Abstract
Polysiloxane xerogels containing both –SH and –NH2 functions have been prepared using the sol–gel method with alkoxysilane precursors [such as Si(OEt)4, (MeO)3Si(CH2)3SH and (EtO)3Si(CH2)3NH2]. Molar ratios of 3.2:1, 1.1:1 and 0.4:1 for the two functions –SH and –NH2 were employed. Xerogels which contain only one of the two functions were also synthesized for comparative purposes.

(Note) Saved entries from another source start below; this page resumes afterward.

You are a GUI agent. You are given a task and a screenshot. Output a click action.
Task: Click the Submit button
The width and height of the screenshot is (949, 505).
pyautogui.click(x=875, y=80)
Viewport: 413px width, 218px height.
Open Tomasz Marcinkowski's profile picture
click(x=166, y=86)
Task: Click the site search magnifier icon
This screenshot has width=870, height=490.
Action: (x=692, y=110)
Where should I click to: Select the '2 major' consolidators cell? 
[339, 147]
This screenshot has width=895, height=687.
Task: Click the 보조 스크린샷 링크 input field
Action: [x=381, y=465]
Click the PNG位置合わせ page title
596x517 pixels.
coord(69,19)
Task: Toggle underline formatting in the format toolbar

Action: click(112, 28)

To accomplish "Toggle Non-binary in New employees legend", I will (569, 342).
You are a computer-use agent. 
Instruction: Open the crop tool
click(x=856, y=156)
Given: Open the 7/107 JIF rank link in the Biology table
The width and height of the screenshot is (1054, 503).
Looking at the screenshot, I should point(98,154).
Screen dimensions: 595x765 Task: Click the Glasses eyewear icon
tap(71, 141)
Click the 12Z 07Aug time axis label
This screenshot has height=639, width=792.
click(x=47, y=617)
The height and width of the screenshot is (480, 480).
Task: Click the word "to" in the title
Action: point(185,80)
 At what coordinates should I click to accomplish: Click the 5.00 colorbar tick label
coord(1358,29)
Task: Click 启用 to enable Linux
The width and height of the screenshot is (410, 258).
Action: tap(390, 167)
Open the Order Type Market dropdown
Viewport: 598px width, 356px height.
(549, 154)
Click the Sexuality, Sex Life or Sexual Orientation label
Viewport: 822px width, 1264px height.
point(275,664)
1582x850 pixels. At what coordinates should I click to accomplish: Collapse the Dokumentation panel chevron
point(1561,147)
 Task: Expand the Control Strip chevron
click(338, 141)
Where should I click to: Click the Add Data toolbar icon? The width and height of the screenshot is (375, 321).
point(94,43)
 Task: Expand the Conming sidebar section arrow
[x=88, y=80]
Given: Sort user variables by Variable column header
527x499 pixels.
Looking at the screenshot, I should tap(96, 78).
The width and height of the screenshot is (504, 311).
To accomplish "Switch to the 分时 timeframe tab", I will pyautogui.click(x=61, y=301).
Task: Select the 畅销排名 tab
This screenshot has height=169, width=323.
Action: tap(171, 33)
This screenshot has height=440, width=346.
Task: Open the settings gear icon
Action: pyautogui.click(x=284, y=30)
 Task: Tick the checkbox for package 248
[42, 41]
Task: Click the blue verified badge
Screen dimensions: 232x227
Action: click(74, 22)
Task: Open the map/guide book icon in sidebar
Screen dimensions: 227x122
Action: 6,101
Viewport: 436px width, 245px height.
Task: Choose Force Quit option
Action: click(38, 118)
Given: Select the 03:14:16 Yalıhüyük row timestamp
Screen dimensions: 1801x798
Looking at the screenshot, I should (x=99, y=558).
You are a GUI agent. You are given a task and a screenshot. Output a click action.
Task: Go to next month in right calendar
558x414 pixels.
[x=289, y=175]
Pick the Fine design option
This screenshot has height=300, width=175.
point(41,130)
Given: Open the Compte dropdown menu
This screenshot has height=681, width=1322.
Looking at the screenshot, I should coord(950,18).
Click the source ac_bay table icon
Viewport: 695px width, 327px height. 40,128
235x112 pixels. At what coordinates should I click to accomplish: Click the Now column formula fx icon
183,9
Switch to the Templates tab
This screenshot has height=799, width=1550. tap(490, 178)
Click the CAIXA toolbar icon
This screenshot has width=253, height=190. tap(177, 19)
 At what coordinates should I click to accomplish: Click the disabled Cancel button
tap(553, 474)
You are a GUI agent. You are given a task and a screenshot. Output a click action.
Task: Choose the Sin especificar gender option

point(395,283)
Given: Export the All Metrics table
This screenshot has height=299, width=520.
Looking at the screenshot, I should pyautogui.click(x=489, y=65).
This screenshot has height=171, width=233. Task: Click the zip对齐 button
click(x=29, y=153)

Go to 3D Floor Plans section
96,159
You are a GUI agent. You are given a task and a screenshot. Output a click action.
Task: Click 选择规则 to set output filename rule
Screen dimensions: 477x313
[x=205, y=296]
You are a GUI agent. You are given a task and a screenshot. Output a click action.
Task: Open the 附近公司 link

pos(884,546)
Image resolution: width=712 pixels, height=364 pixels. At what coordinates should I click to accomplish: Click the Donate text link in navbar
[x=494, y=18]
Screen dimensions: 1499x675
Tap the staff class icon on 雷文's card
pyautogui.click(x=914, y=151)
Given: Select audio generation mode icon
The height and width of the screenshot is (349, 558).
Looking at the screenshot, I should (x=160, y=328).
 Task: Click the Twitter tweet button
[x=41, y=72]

It was shown that the use of stannic compounds as catalysts for xerogels with 3-mercaptopropyl groups resulted in a product which possessed a non-porous structure, while the use of fluoride ions allowed the synthesis of a sample with a porous structure (Ssp = 216 m2/g, Vs = 0.152 cm3/g, d = 3.5 nm). Xerogels with a bifunctional surface layer possess a bimodal structure. Infrared, Raman and multinuclear solid-state NMR (1H, 13C, 29Si) spectroscopy data showed: (i) the absence of deprotonation for the 3-mercaptopropyl groups in the bifunctional surface layer of the xerogels; and (ii) that 3-aminopropyl groups form hydrogen bonds in these surface layers.
The type of hydrogen bond formed depends on the ratio of the amount of water to the amount of 3-aminopropyl groups in the surface layer. When this ratio is about 1:1, the amino group forms a hydrogen bond with the silanol group associated with the water molecule. Re-organization of the surface layer is observed when the amount of water decreases, the amino groups forming hydrogen bonds between themselves. Hence, the system of hydrogen bonds in the surface layer of such xerogels depends primarily on the drying regime employed for the samples.